Eve drew criticism for its formulaic writing and the lead's performance. The show was included on a list by Ebony's Kevin L. Clark profiling the top ten worst black television shows of all time. Clark was critical of the episodes' titles, such as "Condom Mania," "She Snoops to Conquer," and "Porn Free," and wrote that they indicated an overuse of "outrageous clichés that boob-tube audiences would come to know and love once reality TV hit its boon." Arianna Davis of Refinery29 negatively compared Eve to 1990s black sitcoms, and determined that it was a part of the "rollout of campy shows ... that felt less like purposeful programming and more like cheap attempts at copying a successful advertising model." The Los Angeles Times Mimi Avins felt that the show lacked the spark and the writing quality of Sex and the City, identifying Eve as its weakest link. She felt that Eve did not show "the acting ability or high-voltage charisma that vaulted Will Smith from rapper to television star" in The Fresh Prince of Bel-Air. During her review of the pilot episode, Melanie McFarland wrote that the sitcom lacked any potential due to Eve's poor performance on top of the "[t]errible scenery, cheap costumes, and a few glaring miscasts." Eve's decision to distance the series from her identity as a rapper was questioned by Roger Catlin of the Hartford Courant, who felt that the character of Shelly could have used "the personality charge" from Eve's life.
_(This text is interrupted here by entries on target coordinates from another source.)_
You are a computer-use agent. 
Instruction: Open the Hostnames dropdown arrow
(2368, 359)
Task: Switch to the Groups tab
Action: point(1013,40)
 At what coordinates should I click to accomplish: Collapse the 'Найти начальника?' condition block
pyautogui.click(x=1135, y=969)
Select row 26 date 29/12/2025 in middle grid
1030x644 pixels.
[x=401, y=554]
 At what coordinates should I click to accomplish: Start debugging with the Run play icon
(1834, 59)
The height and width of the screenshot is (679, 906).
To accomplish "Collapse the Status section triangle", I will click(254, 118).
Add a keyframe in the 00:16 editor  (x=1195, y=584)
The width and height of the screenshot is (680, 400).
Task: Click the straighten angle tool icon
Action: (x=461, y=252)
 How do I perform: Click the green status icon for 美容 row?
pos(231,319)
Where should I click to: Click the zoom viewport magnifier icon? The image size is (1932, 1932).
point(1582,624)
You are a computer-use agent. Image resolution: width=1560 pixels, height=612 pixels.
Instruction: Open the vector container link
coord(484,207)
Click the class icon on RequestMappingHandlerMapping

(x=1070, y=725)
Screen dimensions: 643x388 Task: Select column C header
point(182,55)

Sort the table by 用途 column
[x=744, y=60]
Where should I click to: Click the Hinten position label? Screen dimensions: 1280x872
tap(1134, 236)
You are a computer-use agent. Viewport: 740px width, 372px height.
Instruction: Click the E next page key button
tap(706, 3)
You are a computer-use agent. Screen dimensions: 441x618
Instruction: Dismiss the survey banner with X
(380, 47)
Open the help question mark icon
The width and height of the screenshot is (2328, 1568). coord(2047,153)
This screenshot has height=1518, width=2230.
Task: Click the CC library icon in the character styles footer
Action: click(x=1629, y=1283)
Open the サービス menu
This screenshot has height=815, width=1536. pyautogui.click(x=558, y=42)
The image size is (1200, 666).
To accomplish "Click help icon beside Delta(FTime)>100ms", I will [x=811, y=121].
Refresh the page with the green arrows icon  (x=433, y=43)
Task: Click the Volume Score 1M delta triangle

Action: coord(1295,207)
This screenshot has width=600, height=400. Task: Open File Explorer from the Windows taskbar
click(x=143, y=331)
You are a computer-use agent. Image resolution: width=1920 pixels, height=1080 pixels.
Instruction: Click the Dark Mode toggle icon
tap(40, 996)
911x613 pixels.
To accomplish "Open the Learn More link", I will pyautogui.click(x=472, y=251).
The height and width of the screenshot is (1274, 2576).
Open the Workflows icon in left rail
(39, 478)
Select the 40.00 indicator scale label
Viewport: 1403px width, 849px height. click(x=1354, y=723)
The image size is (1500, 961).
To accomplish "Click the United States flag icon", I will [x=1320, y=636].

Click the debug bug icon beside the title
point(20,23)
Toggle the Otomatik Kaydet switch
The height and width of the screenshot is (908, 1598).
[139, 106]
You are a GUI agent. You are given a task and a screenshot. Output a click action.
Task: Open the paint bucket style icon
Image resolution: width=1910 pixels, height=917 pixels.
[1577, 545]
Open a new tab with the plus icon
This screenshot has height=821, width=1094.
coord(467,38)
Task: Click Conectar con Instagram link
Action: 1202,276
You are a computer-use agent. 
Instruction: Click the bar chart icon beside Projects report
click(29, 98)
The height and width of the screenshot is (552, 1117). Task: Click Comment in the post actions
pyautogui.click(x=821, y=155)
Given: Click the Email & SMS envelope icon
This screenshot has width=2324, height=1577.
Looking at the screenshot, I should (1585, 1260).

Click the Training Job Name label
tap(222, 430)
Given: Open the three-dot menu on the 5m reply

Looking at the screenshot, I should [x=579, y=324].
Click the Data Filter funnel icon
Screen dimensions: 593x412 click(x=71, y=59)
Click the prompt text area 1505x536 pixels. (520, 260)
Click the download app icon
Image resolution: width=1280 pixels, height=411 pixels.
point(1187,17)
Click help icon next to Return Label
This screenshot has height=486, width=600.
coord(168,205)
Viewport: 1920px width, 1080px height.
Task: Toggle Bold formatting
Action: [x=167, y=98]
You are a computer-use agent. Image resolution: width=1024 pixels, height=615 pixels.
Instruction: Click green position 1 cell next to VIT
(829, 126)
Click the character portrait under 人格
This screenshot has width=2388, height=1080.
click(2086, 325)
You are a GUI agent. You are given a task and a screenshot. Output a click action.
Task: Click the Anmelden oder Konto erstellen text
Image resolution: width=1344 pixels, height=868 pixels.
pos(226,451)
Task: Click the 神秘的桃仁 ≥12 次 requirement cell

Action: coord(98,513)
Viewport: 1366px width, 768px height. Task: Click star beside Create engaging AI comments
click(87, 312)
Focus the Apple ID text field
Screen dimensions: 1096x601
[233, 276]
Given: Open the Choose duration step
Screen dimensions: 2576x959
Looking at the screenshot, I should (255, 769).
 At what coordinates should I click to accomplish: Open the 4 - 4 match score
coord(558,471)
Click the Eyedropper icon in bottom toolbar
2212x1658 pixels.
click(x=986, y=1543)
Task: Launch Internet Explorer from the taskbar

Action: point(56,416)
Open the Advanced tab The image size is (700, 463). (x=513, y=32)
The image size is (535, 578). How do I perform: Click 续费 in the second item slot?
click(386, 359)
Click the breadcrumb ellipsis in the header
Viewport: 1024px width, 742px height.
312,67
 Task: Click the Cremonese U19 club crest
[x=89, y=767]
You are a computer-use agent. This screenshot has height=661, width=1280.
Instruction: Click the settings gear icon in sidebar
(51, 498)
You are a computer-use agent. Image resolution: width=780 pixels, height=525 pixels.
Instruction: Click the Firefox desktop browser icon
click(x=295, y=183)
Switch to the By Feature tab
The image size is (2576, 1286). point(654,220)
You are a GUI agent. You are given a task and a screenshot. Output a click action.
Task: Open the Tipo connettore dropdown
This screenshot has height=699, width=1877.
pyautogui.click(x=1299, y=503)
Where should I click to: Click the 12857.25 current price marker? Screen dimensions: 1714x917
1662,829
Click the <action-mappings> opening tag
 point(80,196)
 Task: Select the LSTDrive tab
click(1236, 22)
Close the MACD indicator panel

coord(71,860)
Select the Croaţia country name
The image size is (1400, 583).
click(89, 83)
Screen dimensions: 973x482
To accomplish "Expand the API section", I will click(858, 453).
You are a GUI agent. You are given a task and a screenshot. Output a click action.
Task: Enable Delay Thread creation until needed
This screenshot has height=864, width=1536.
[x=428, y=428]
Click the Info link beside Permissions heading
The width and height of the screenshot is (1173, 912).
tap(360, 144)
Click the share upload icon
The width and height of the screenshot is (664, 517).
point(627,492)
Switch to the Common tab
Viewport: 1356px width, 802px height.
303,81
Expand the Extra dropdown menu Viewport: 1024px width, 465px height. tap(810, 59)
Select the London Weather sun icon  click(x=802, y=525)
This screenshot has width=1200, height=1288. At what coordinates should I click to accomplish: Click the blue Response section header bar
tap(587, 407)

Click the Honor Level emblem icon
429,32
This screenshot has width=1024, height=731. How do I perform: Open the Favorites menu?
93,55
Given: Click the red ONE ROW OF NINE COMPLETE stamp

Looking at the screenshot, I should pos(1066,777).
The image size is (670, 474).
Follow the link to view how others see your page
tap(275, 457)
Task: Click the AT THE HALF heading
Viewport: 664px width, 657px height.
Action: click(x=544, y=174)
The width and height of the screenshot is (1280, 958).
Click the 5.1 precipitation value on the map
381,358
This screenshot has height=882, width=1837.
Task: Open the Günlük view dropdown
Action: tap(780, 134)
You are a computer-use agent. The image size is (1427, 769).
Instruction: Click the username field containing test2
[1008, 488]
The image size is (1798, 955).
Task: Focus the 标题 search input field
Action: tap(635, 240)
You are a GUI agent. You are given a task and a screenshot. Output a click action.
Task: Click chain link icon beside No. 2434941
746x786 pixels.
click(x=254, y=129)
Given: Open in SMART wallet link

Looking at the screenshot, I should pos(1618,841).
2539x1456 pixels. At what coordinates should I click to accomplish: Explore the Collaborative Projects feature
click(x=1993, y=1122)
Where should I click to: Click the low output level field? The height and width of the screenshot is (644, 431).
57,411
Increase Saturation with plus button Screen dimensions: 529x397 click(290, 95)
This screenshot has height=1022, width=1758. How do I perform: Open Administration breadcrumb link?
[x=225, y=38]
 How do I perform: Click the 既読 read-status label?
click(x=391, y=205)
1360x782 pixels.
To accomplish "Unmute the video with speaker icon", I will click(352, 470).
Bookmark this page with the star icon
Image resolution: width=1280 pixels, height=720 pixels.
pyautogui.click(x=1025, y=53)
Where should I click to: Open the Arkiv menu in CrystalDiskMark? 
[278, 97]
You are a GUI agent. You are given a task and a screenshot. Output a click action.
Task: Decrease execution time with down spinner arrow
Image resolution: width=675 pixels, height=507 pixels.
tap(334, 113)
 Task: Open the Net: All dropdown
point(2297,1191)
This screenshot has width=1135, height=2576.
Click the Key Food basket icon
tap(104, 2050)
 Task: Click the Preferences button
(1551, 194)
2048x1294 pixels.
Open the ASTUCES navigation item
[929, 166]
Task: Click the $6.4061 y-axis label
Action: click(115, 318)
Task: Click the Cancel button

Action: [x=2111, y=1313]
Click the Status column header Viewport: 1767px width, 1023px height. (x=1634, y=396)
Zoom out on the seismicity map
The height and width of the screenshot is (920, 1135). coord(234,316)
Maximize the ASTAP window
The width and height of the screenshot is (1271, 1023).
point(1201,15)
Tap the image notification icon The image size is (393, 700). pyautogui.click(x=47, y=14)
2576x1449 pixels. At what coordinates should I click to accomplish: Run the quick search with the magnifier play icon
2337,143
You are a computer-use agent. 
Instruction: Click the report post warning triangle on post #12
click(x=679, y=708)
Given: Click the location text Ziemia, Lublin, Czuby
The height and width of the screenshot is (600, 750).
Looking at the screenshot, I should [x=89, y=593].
Despite finding Eve a charismatic presence, Catlin felt that her acting, along with that of Ali Landry, was poorly developed. Echoing Catlin's assessment, the San Francisco Gates Tim Goodman was critical of Eve's and Landry's performances. Goodman also wrote that the show was an example of "the worst writing on television," citing its homophobic jokes and its reliance on clichés.

=== Accolades ===
In spite of mixed reception from television critics, the show, and Eve's performance, received several award nominations. In 2004, the show was nominated for the Teen Choice Award for Choice Breakout TV Show. Eve was also nominated for Choice TV Actress: Comedy in the same year. Eve was nominated again for the Teen Choice Award for Choice TV Actress: Comedy in 2005. She also received two nominations for the Blimp Award for Favorite Television Actress during the 2005 and 2006 Kid's Choice Awards. Eve earned a nomination for the 2005 Image Award for Outstanding Actress in a Comedy Series, and the 2005 BET Awards Comedy Award for Outstanding Lead Actress in a Comedy Series.

=== Ratings ===
The table below shows Eves ratings in the United States. "Rank" refers to how well Eve rated compared to other television series that aired during prime time hours of the corresponding television season. It is shown in relation to the total number of series airing on the then-six major English-language networks in a given season. "Viewers" refers to the average number of viewers for all original episodes broadcast during the television season in the series' regular time slot. The "season premiere" is the date that the first episode of the season aired, and the "season finale" is the date that the final episode of the season aired.

Ratings table
| Season | Season premiere | Season finale | TV season | Rank | Viewers (in millions) |
|---|---|---|---|---|---|
| 1 | September 15, 2003 | May 24, 2004 | 2003–04 | 167 | 3.65 |
| 2 | September 21, 2004 | May 24, 2005 | 2004–05 | 142 | 2.8 |
| 3 | September 22, 2005 | May 11, 2006 | 2005–06 | 145 | 2.3 |

According to The A.C. Nielsen Company, the show achieved high ratings among "Latina adolescents Ages 12–17," and earned 3.8 million viewers in that demographic in 2005. It was the second-highest UPN sitcom in the category, with only Everybody Hates Chris ranking above it in this demographic.